*WHAT IS EXPECTED*: Down to the last line, transcribe the records verbatim and exclude the images.

[Stored data]

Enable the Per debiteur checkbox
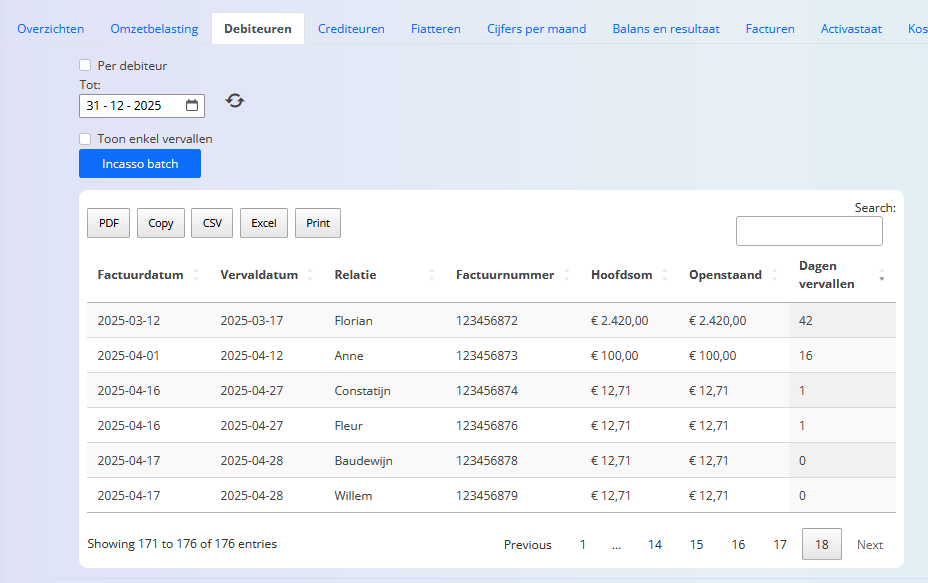 (x=85, y=65)
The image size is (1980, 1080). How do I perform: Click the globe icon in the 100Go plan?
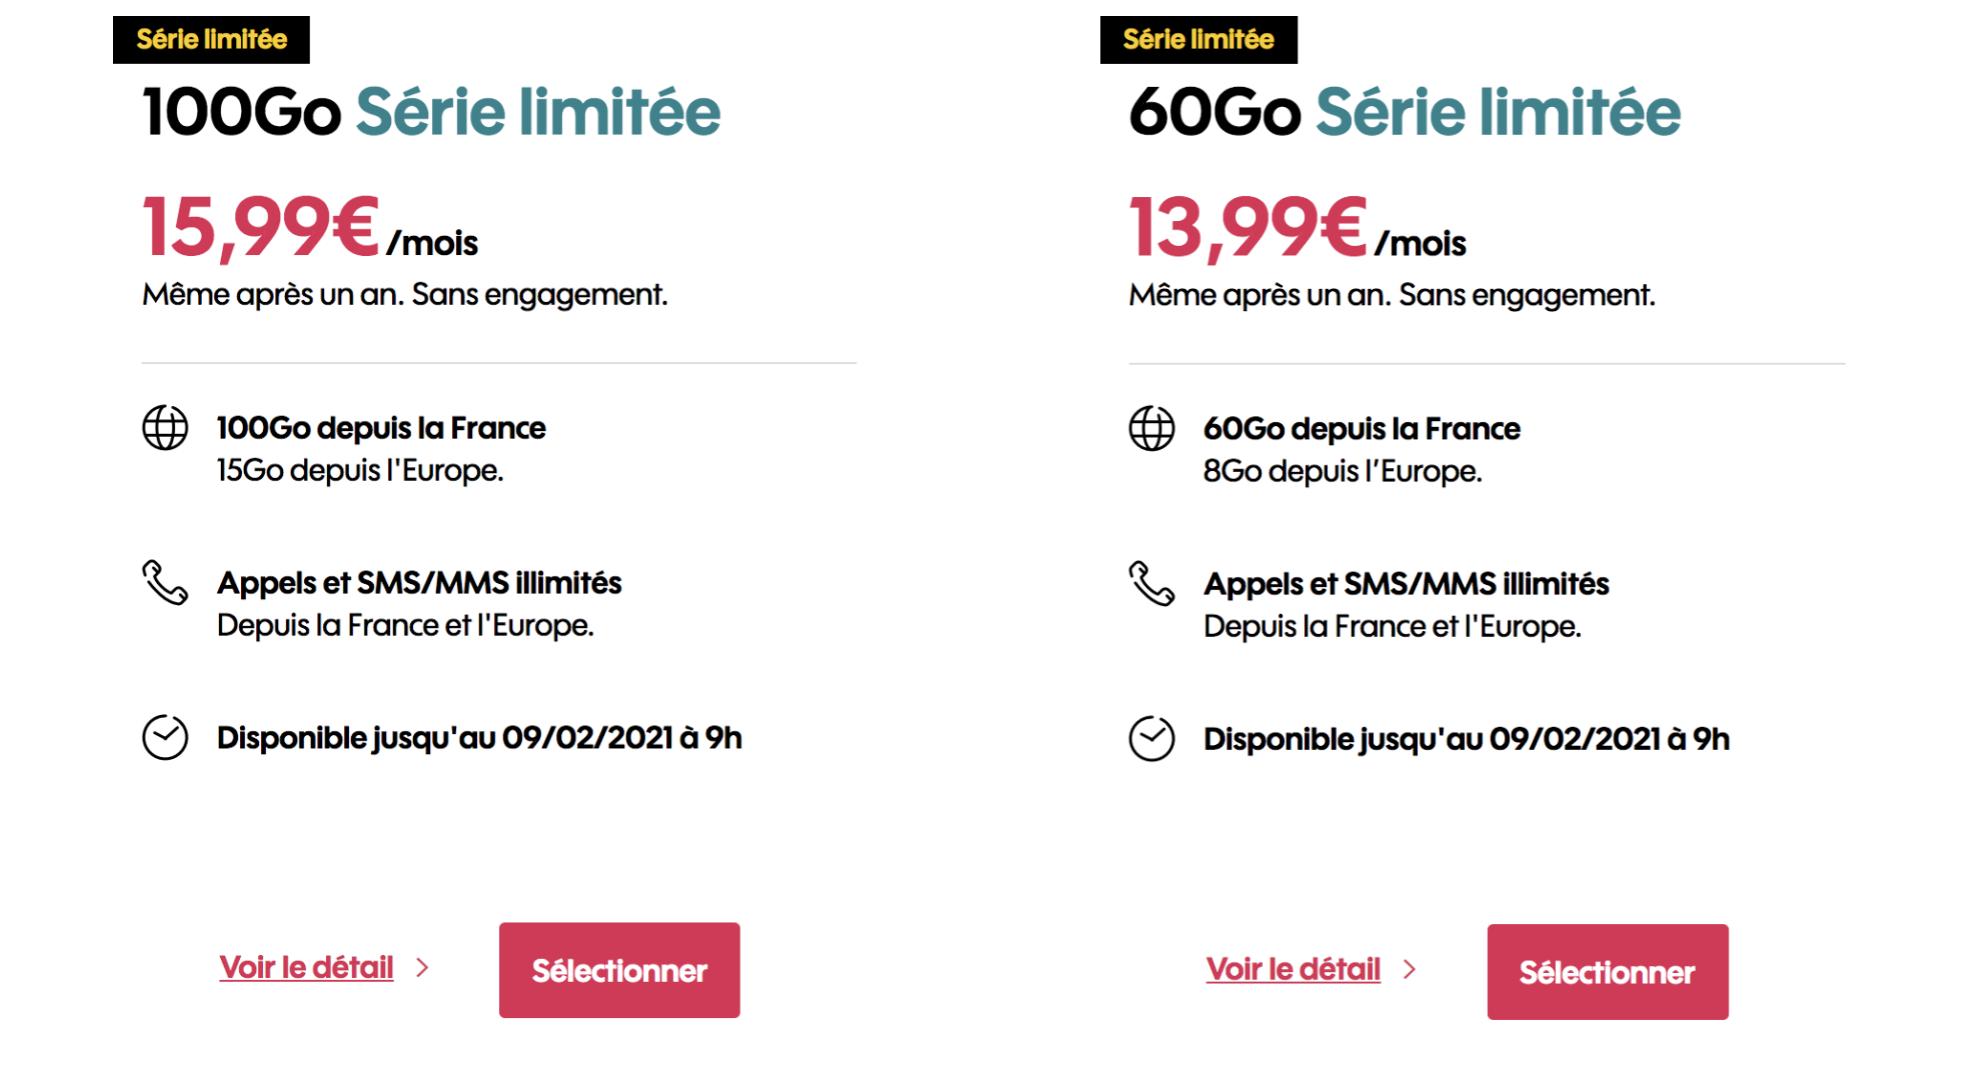[x=165, y=428]
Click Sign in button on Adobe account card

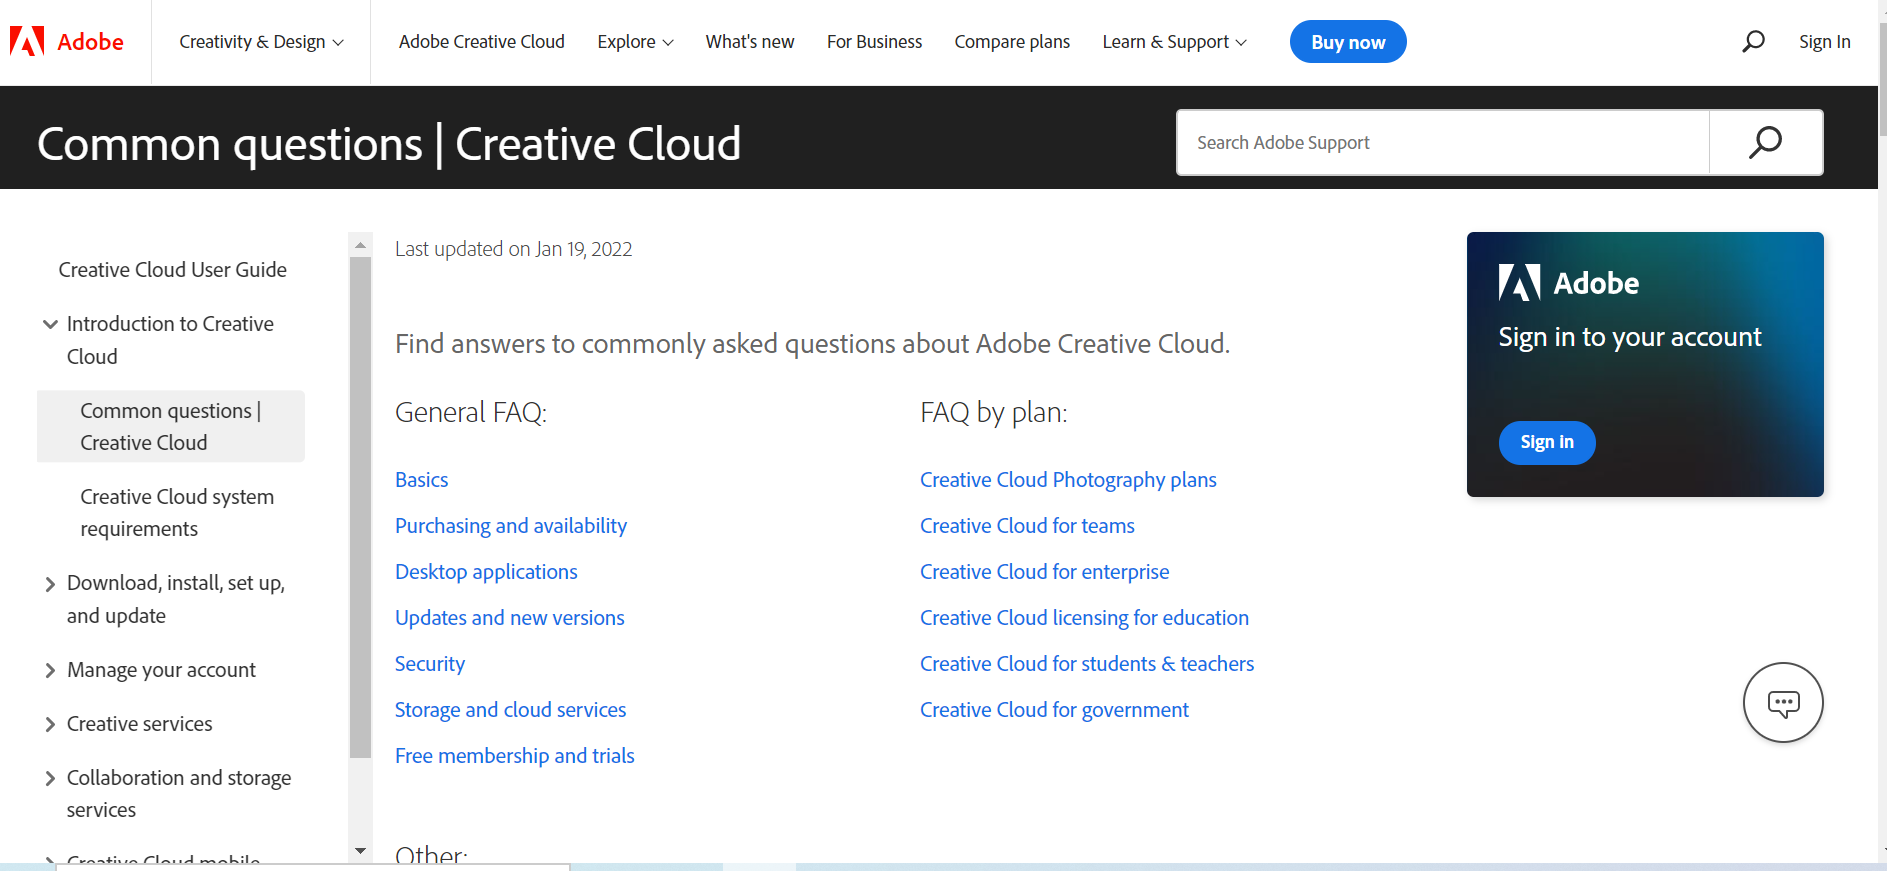tap(1546, 442)
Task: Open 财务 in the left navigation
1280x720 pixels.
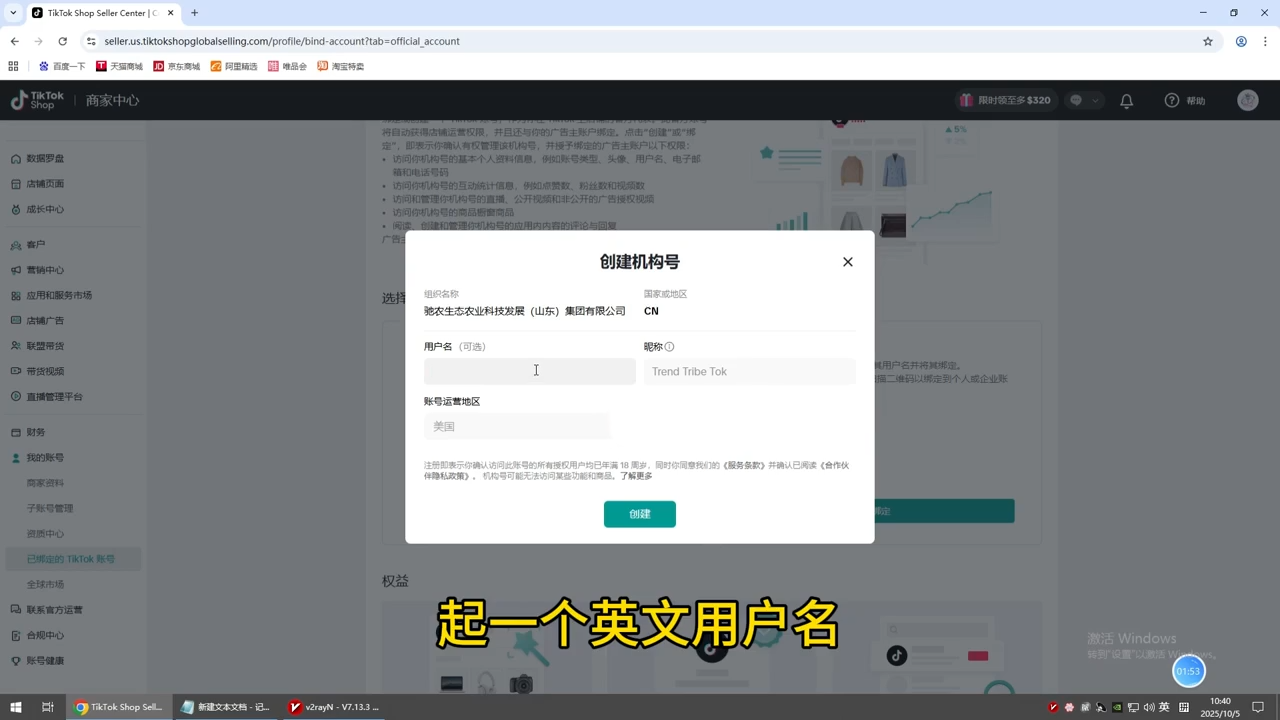Action: point(35,432)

*RESULT*:
Enable the Per debiteur checkbox
 (x=85, y=65)
The image size is (1980, 1080). How do I perform: Click the globe icon in the 100Go plan?
[x=165, y=428]
Click Sign in button on Adobe account card

tap(1546, 442)
Task: Open 财务 in the left navigation
1280x720 pixels.
Action: point(35,432)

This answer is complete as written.